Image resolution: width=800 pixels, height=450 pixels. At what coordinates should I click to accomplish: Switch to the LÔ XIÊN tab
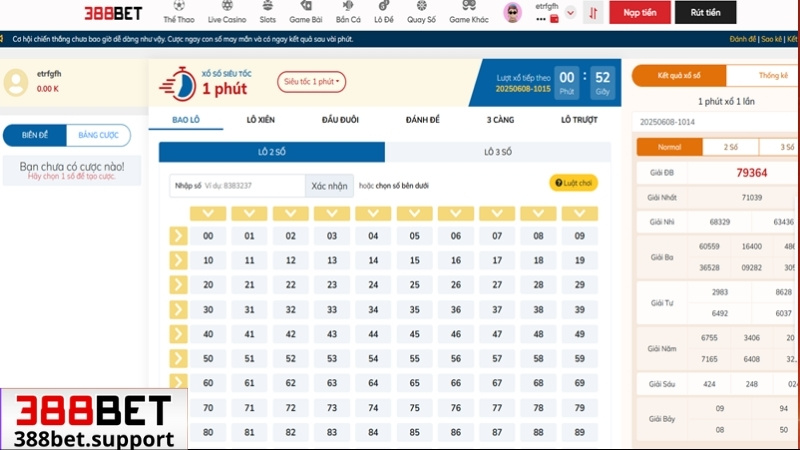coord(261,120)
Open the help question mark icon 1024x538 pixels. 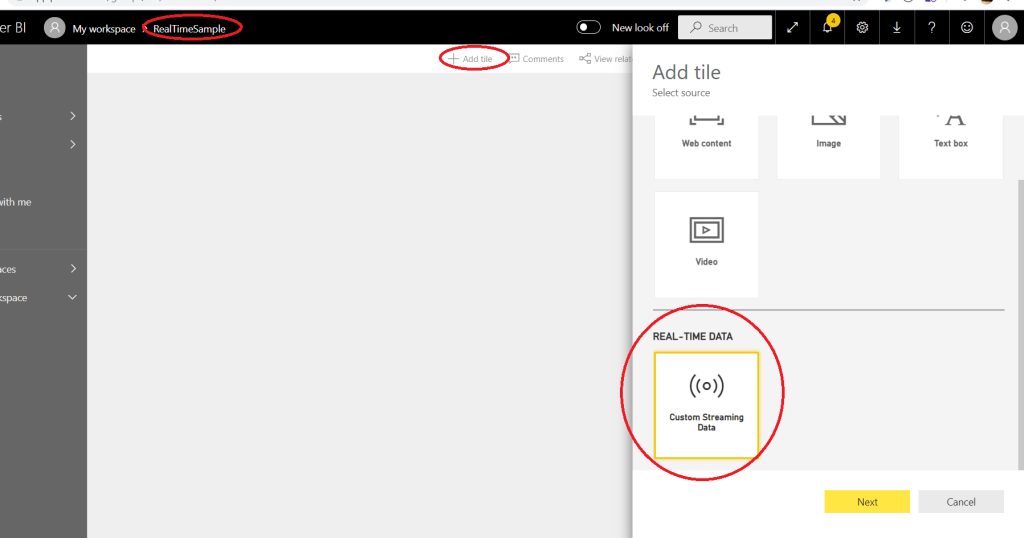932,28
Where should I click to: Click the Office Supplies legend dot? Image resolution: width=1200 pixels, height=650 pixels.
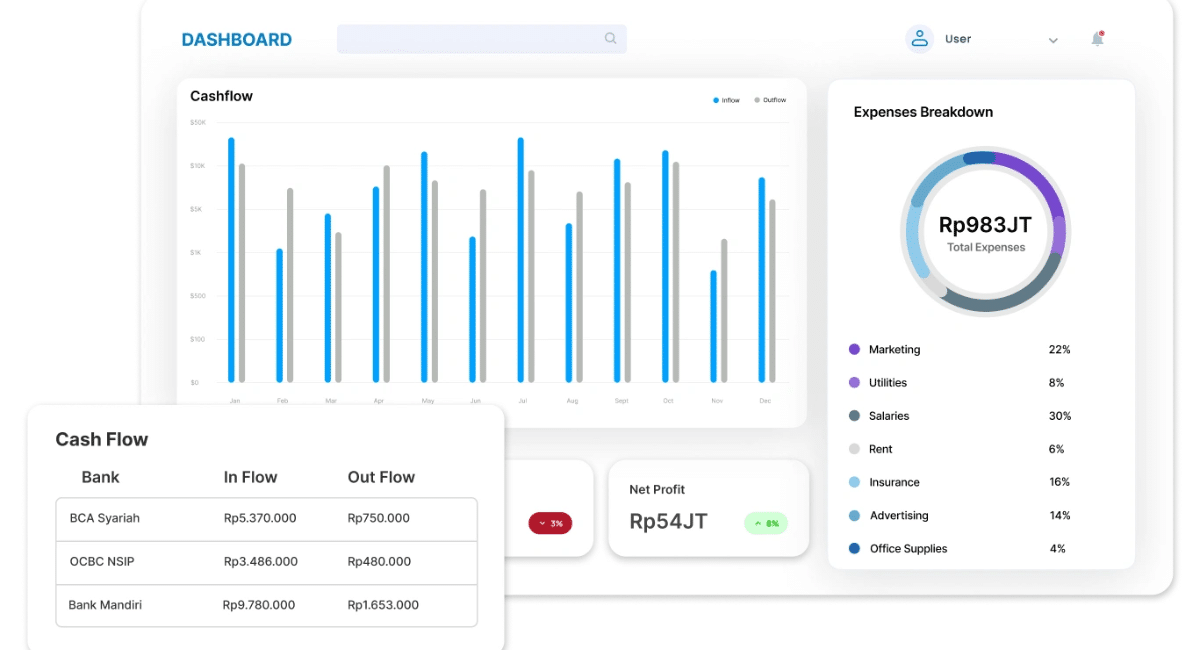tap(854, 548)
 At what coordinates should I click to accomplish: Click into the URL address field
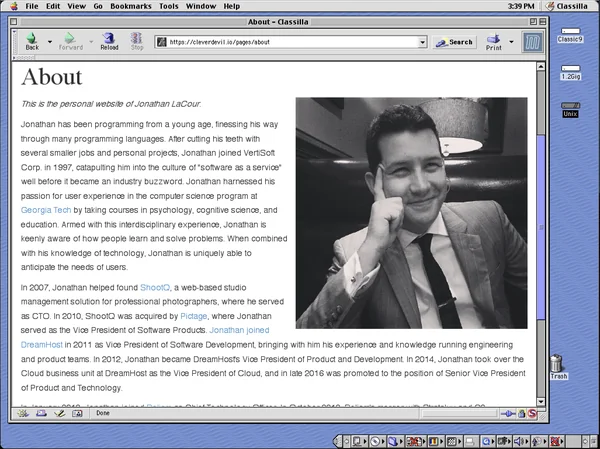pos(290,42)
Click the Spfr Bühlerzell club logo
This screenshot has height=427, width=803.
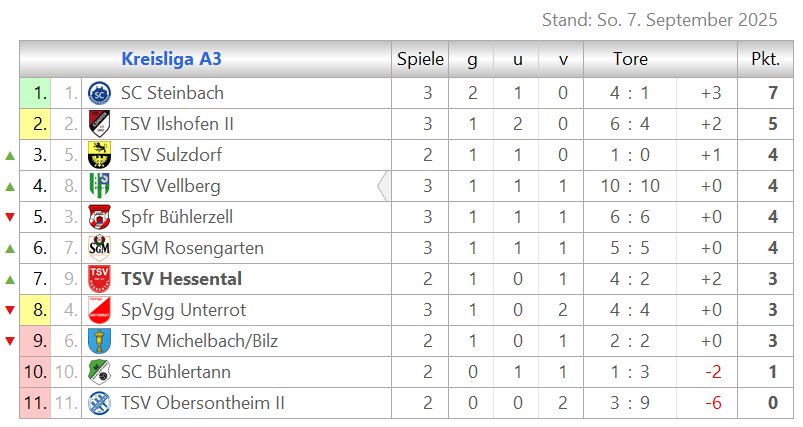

### Your task:
Begin at the line that contains "At what coordinates should I click to accomplish: Click" and transcribe exactly, and only, each line through the final line of the data above, both included; the pictures do not go in.

### Solved problem:
 At what coordinates should I click to accomplish: Click into the URL address field
pos(290,42)
Click the Spfr Bühlerzell club logo
This screenshot has height=427, width=803.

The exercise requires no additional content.